Item position entries
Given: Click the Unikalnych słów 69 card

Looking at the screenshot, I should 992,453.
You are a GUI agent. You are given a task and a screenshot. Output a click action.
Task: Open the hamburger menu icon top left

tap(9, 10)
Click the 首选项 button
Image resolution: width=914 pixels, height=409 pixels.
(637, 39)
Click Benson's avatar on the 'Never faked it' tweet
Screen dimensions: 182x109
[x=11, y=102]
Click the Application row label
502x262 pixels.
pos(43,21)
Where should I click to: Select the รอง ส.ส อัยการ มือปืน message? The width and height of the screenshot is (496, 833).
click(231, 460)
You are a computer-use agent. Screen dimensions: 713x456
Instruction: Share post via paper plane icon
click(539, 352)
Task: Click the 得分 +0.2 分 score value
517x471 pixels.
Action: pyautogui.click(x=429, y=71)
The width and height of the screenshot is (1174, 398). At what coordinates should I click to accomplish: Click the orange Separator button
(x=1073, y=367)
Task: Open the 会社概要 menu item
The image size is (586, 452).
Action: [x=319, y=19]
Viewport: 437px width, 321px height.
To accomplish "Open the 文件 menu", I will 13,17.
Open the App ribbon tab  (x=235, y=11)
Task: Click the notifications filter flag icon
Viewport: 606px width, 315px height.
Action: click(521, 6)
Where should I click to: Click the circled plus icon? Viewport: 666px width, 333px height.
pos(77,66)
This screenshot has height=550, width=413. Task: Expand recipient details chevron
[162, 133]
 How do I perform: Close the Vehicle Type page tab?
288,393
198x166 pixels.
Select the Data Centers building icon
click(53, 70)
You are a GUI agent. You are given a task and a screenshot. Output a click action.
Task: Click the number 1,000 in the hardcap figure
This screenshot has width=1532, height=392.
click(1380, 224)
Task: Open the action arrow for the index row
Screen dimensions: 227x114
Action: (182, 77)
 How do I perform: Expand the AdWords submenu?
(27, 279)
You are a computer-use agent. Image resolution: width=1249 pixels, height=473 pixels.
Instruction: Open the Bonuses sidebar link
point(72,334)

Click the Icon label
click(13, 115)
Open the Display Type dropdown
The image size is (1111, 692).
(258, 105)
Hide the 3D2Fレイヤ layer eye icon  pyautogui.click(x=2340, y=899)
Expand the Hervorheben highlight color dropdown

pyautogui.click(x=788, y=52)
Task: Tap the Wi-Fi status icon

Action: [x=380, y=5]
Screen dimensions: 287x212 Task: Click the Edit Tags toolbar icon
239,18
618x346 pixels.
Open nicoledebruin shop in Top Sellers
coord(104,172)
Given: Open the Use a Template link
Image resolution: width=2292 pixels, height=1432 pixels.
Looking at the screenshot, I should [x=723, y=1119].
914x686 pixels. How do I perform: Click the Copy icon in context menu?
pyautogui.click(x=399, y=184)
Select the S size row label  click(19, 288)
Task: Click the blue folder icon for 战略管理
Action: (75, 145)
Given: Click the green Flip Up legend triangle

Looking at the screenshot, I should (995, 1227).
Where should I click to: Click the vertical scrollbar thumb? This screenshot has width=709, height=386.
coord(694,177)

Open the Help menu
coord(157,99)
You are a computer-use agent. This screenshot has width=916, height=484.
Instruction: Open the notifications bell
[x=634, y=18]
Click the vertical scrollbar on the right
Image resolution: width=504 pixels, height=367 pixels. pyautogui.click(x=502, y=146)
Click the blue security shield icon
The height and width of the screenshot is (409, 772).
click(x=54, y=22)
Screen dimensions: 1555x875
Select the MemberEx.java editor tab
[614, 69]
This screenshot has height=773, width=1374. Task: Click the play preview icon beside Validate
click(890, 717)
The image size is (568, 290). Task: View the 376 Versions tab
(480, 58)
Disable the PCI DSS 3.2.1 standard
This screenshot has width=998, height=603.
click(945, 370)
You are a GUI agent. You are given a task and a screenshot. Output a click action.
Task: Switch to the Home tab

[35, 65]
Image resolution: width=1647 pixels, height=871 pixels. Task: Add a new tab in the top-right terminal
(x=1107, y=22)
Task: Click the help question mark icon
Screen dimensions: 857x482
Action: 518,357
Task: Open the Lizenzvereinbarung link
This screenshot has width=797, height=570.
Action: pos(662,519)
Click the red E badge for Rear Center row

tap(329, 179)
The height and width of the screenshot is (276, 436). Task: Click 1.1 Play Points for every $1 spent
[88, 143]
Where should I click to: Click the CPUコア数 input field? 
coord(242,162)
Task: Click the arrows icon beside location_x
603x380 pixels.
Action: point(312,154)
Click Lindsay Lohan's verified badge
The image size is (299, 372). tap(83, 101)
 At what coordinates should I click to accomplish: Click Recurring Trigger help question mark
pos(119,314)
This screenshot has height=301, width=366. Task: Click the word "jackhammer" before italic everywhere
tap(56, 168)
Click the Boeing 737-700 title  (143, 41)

* **Written request**
Rewrite the listing with every "Viewport" swapped for "Display area", leaving all other text unchanged.

* **Answer to this exercise**
Given: Click the Unikalnych słów 69 card

Looking at the screenshot, I should 992,453.
You are a GUI agent. You are given a task and a screenshot. Output a click action.
Task: Open the hamburger menu icon top left

tap(9, 10)
Click the 首选项 button
Image resolution: width=914 pixels, height=409 pixels.
(637, 39)
Click Benson's avatar on the 'Never faked it' tweet
Screen dimensions: 182x109
[x=11, y=102]
Click the Application row label
502x262 pixels.
pos(43,21)
Where should I click to: Select the รอง ส.ส อัยการ มือปืน message? The width and height of the screenshot is (496, 833).
click(231, 460)
You are a computer-use agent. Screen dimensions: 713x456
Instruction: Share post via paper plane icon
click(539, 352)
Task: Click the 得分 +0.2 分 score value
517x471 pixels.
Action: pyautogui.click(x=429, y=71)
The width and height of the screenshot is (1174, 398). At what coordinates should I click to accomplish: Click the orange Separator button
(x=1073, y=367)
Task: Open the 会社概要 menu item
The image size is (586, 452).
Action: [x=319, y=19]
Display area: 437px width, 321px height.
To accomplish "Open the 文件 menu", I will 13,17.
Open the App ribbon tab  (x=235, y=11)
Task: Click the notifications filter flag icon
Display area: 606px width, 315px height.
Action: click(521, 6)
Where should I click to: Click the circled plus icon? Display area: 666px width, 333px height.
pos(77,66)
This screenshot has height=550, width=413. Task: Expand recipient details chevron
[162, 133]
 How do I perform: Close the Vehicle Type page tab?
288,393
198x166 pixels.
Select the Data Centers building icon
click(53, 70)
You are a GUI agent. You are given a task and a screenshot. Output a click action.
Task: Click the number 1,000 in the hardcap figure
This screenshot has width=1532, height=392.
click(1380, 224)
Task: Open the action arrow for the index row
Screen dimensions: 227x114
Action: (182, 77)
 How do I perform: Expand the AdWords submenu?
(27, 279)
You are a computer-use agent. Image resolution: width=1249 pixels, height=473 pixels.
Instruction: Open the Bonuses sidebar link
point(72,334)

Click the Icon label
click(13, 115)
Open the Display Type dropdown
The image size is (1111, 692).
(258, 105)
Hide the 3D2Fレイヤ layer eye icon  pyautogui.click(x=2340, y=899)
Expand the Hervorheben highlight color dropdown

pyautogui.click(x=788, y=52)
Task: Tap the Wi-Fi status icon

Action: [x=380, y=5]
Screen dimensions: 287x212 Task: Click the Edit Tags toolbar icon
239,18
618x346 pixels.
Open nicoledebruin shop in Top Sellers
coord(104,172)
Given: Open the Use a Template link
Image resolution: width=2292 pixels, height=1432 pixels.
Looking at the screenshot, I should [x=723, y=1119].
914x686 pixels. How do I perform: Click the Copy icon in context menu?
pyautogui.click(x=399, y=184)
Select the S size row label  click(19, 288)
Task: Click the blue folder icon for 战略管理
Action: (75, 145)
Given: Click the green Flip Up legend triangle

Looking at the screenshot, I should (995, 1227).
Where should I click to: Click the vertical scrollbar thumb? This screenshot has width=709, height=386.
coord(694,177)

Open the Help menu
coord(157,99)
You are a computer-use agent. This screenshot has width=916, height=484.
Instruction: Open the notifications bell
[x=634, y=18]
Click the vertical scrollbar on the right
Image resolution: width=504 pixels, height=367 pixels. pyautogui.click(x=502, y=146)
Click the blue security shield icon
The height and width of the screenshot is (409, 772).
click(x=54, y=22)
Screen dimensions: 1555x875
Select the MemberEx.java editor tab
[614, 69]
This screenshot has height=773, width=1374. Task: Click the play preview icon beside Validate
click(890, 717)
The image size is (568, 290). Task: View the 376 Versions tab
(480, 58)
Disable the PCI DSS 3.2.1 standard
This screenshot has width=998, height=603.
click(945, 370)
You are a GUI agent. You are given a task and a screenshot. Output a click action.
Task: Switch to the Home tab

[35, 65]
Image resolution: width=1647 pixels, height=871 pixels. Task: Add a new tab in the top-right terminal
(x=1107, y=22)
Task: Click the help question mark icon
Screen dimensions: 857x482
Action: 518,357
Task: Open the Lizenzvereinbarung link
This screenshot has width=797, height=570.
Action: pos(662,519)
Click the red E badge for Rear Center row

tap(329, 179)
The height and width of the screenshot is (276, 436). Task: Click 1.1 Play Points for every $1 spent
[88, 143]
Where should I click to: Click the CPUコア数 input field? 
coord(242,162)
Task: Click the arrows icon beside location_x
603x380 pixels.
Action: point(312,154)
Click Lindsay Lohan's verified badge
The image size is (299, 372). tap(83, 101)
 At what coordinates should I click to accomplish: Click Recurring Trigger help question mark
pos(119,314)
This screenshot has height=301, width=366. Task: Click the word "jackhammer" before italic everywhere
tap(56, 168)
Click the Boeing 737-700 title  (143, 41)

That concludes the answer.